Supplied material: Begin

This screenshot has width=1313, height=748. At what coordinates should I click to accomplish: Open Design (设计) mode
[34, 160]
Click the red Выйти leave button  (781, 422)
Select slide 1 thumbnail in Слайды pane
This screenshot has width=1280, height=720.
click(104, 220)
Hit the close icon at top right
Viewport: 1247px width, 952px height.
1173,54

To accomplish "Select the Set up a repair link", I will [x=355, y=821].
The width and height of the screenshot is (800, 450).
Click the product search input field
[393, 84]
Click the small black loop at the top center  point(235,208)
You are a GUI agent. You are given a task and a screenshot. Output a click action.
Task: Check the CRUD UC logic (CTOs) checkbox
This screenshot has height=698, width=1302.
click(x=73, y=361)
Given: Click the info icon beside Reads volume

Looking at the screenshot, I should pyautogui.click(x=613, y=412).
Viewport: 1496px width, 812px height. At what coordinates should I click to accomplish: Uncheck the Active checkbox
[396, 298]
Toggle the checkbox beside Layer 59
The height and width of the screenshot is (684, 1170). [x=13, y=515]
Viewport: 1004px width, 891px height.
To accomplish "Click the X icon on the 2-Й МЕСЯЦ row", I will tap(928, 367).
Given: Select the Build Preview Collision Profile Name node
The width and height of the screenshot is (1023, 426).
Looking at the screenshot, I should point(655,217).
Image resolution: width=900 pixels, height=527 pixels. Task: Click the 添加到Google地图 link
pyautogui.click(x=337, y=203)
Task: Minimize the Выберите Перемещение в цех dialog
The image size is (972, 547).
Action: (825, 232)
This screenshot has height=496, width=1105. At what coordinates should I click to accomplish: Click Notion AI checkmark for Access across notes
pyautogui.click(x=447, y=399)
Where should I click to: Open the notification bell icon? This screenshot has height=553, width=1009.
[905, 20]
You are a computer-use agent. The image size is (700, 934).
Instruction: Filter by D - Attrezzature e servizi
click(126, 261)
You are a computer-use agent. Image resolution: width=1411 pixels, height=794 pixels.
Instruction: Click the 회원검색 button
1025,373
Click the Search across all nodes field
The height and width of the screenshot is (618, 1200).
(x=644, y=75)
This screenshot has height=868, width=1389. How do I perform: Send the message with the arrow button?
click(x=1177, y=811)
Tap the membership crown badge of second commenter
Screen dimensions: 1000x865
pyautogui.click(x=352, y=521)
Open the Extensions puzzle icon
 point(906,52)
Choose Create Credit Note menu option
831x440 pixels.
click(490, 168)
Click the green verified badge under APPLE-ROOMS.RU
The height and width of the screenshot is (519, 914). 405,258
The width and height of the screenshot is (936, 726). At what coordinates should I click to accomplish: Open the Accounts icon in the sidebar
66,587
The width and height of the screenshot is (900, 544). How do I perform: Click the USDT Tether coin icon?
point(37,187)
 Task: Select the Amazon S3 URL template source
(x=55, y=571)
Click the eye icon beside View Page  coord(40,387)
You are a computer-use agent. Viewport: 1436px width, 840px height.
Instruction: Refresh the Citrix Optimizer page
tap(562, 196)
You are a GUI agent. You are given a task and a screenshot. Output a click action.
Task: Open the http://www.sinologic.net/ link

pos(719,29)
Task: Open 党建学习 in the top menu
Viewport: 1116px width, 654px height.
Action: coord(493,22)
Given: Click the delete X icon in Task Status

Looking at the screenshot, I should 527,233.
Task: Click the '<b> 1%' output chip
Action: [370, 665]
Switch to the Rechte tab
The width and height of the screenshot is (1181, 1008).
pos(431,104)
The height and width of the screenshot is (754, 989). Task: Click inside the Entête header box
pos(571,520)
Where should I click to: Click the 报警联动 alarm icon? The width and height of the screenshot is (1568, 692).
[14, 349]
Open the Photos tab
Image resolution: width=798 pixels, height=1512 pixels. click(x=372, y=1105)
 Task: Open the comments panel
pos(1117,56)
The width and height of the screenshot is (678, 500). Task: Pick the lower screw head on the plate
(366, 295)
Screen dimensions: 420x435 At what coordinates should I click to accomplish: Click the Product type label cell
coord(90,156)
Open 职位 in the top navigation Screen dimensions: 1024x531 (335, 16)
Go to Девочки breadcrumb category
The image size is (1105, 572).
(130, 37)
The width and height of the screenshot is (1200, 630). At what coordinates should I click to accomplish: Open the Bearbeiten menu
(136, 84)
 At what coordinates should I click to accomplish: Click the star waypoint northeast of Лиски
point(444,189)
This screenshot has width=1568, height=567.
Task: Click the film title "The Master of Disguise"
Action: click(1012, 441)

Supplied material: End

Required action: What lines of the listing contain the word "computer"? Copy them all.

Exercise output:
You are a computer-use agent. The image size is (700, 934).
You are a computer-use agent. Image resolution: width=1411 pixels, height=794 pixels.
You are a computer-use agent. Viewport: 1436px width, 840px height.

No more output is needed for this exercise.